Accepted for/Published in: JMIR Formative Research
Date Submitted: Jan 21, 2020
Date Accepted: Aug 2, 2021
Development, implementation, and effectiveness of a self-sustaining, online LGBTQ+ national platform: A cyclic, multidisciplinary, multidimensional, multicenter framework in centralizing local LGBTQ+ healthcare resources and culturally-competent providers in the United States
ABSTRACT
Background:
The lesbian, gay, bisexual, transgender, queer, and other sexual and gender minorities (LGBTQ+) population has long faced substantial amounts of marginalization, discrimination, and healthcare disparities compared to the cisgender, heterosexual population. As the etiology of such disparities is multifaceted, finding concrete solutions for LGBTQ+ healthcare equity is challenging. However, the Internet may offer the space to initiate an effective model.
Objective:
In an effort to make LGBTQ+ public resources and culturally-competent providers transparent, modernize medical education, and promote cultural competency, OutCare Health—a nonprofit 501(c)(3) multidisciplinary, multicenter online platform—was created.
Methods:
The organization employs a cyclic, multidimensional framework to conduct needs assessments, identify resources and providers, promote these efforts on the website, and educate the next generation of providers. LGBTQ+ public health services are identified via online, email, and word-of-mouth and added to the Public Resource Database; culturally-competent providers are recruited to the OutList directory via listservs, medical institutions, local organizations, and word-of-mouth; and mentors are invited to the Mentorship Program by emailing OutList providers. These efforts are replicated across nearly 30 states in the United States.
Results:
The organization has identified over 500 public health organizations across all states, recognized more than 2000 OutList providers across all states and 50 specialties, distributed hundreds of thousands of educational materials, received over 10000 monthly website visits (with 82.8% unique viewership), and formed nearly 30 state-specific teams.

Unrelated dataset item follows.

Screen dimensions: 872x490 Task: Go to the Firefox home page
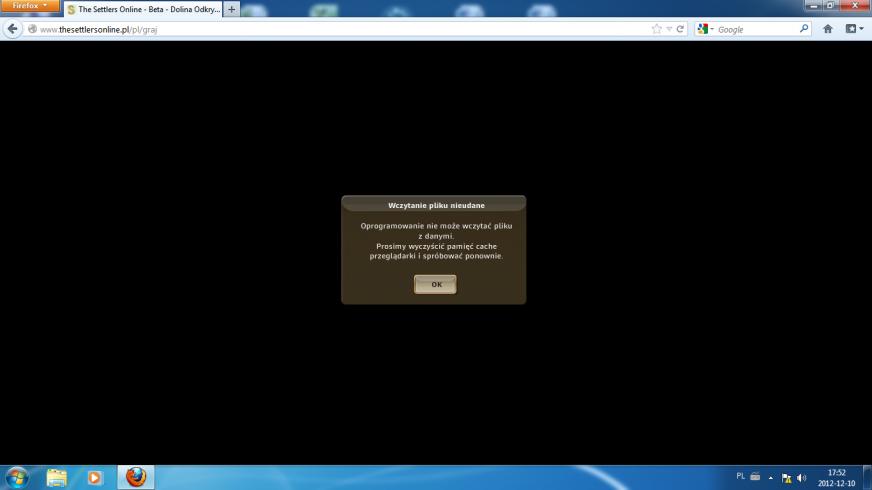tap(828, 29)
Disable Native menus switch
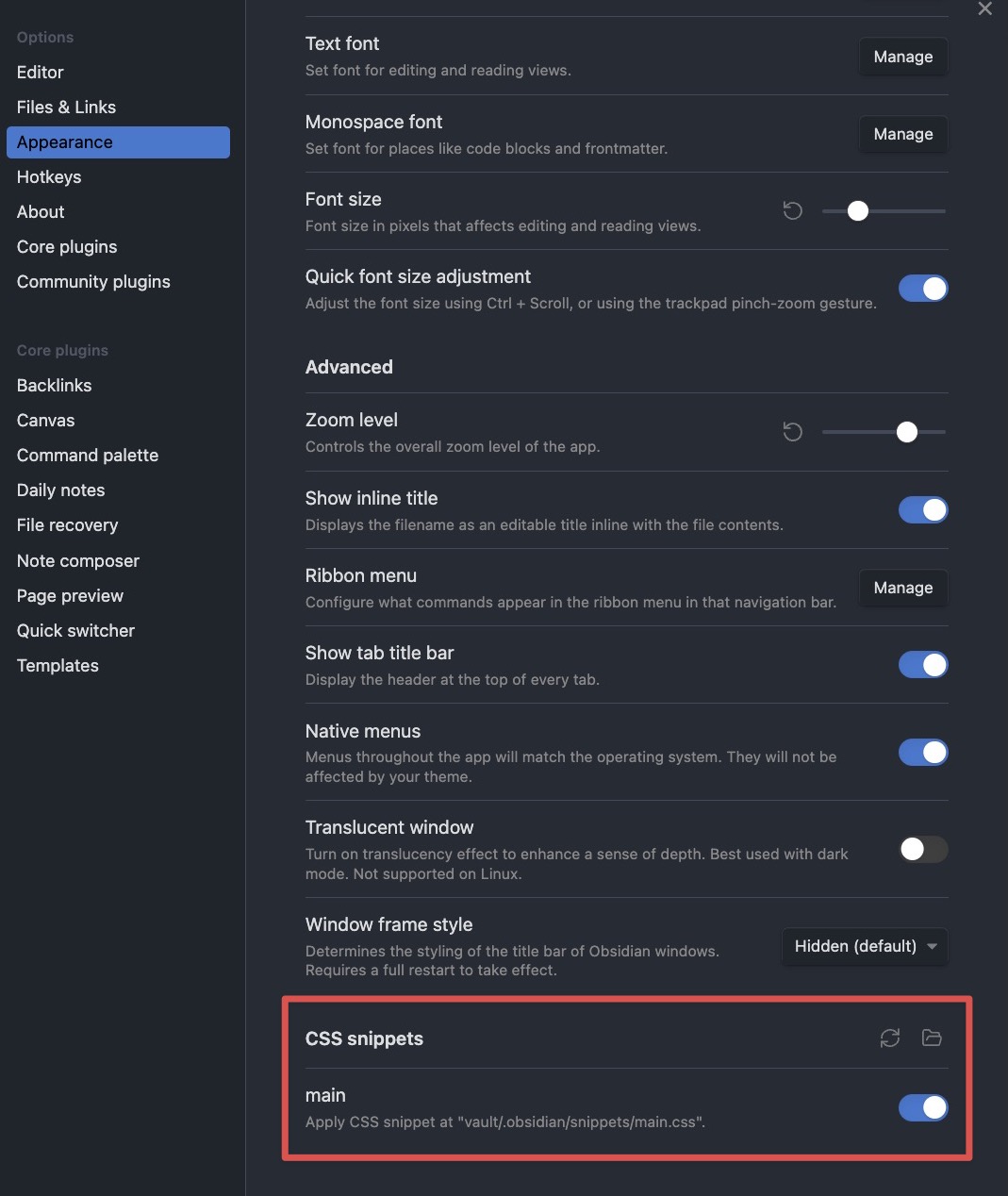Screen dimensions: 1008x1196 pyautogui.click(x=923, y=753)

The total number of OutList providers and monthly website views have doubled every 12-18 months. Majority of OutList providers are trained in primary, first point-of-care specialties such as family medicine, infectious disease, internal medicine, mental health, obstetrics and gynecology, and pediatrics.
Conclusions:
An online LGBTQ+ platform is a feasible, effective model to identify public health resources, culturally-competent providers, and mentors as well as provide cultural competency educational materials and education across the country. Such a platform also has the opportunity to reach self-perpetuating sustainability. The cyclic, multidisciplinary, multidimensional, multicenter framework presented here appears to be pivotal in achieving such growth and stability. Other equality organizations and medical institutions should heavily consider utilizing this framework to reach their own communities with high-quality, culturally-competent care for the LGBTQ+ population.